It is well-known that the “economic benefit of noncompliance” is one of the factors to be evaluated in setting penalties under the Clean Water Act. Thus, it is not surprising that, after an oil spill at Citgo’s facility in Lake Charles, Louisiana, the 5th Circuit Court of Appeals was unhappy when the District Court “did not quantify the economic gain to Citgo, finding it virtually impossible to do so given the evidence.” The 5th Circuit directed the District Court to “consider its analysis of the [penalty] factors afresh after making a reasonable approximately of economic benefit.”
Determining the economic benefit of noncompliance can be difficult in these types of cases. A court must create a hypothetical new history, determining what would have been sufficient to prevent the spill, as well as figuring out what those actions would have cost at the time. However, it’s certainly no more difficult than many other decisions judges must make in the course of their days on the bench. If there’s any lesson for practitioners here, it’s got to be to put on a clear and comprehensive case and make it as easy as possible for the judge to accept your analysis.

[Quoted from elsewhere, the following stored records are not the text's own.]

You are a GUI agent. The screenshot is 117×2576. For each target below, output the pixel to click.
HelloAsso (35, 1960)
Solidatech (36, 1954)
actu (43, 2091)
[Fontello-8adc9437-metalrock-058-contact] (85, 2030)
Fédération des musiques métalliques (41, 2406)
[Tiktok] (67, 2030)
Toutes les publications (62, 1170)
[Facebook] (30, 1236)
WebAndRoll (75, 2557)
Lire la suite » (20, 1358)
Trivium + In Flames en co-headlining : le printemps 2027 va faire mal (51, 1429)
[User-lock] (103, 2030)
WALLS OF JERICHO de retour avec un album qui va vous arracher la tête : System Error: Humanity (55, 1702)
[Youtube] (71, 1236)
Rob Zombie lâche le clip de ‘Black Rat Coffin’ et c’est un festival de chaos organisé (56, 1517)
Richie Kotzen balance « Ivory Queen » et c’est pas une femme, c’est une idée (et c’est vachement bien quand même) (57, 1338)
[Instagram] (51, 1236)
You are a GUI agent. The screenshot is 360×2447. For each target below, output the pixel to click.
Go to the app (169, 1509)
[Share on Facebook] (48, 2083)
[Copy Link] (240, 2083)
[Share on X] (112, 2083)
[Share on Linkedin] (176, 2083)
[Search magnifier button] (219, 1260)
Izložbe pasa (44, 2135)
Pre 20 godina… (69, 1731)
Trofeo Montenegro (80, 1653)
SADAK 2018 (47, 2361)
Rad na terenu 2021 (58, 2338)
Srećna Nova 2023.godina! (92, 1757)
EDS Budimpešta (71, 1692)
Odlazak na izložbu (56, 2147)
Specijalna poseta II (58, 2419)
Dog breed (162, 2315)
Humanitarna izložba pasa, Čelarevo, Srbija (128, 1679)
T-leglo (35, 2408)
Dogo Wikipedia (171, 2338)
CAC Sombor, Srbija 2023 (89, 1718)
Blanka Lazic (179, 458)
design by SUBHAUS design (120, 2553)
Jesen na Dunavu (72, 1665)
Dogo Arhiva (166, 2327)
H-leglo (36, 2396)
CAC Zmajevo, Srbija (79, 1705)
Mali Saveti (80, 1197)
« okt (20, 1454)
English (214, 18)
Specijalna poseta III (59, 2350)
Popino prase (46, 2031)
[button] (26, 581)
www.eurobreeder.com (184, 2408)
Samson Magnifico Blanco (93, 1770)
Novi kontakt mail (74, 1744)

The more interesting part of the case may be that, on remand, the judge accepted EPA’s estimate of the economic benefit to Citgo of noncompliance — $91.7 million. The District Court also concluded that Citgo had been grossly negligent, although it was pretty much told to do so by the 5th Circuit, which stated that:
In our view, though, almost winning a highly risky gamble with the environment does not much affect the egregiousness of having been gambling in the first place.
Nonetheless, notwithstanding an economic benefit of noncompliance $91.7 million and a finding of gross negligence, the Court imposed a penalty of $81 million. In other words, based on the Court’s own findings, Citgo made an economically rational choice by not complying with the Clean Water Act.
It will be interesting to see what message the regulated community ultimately takes from the case.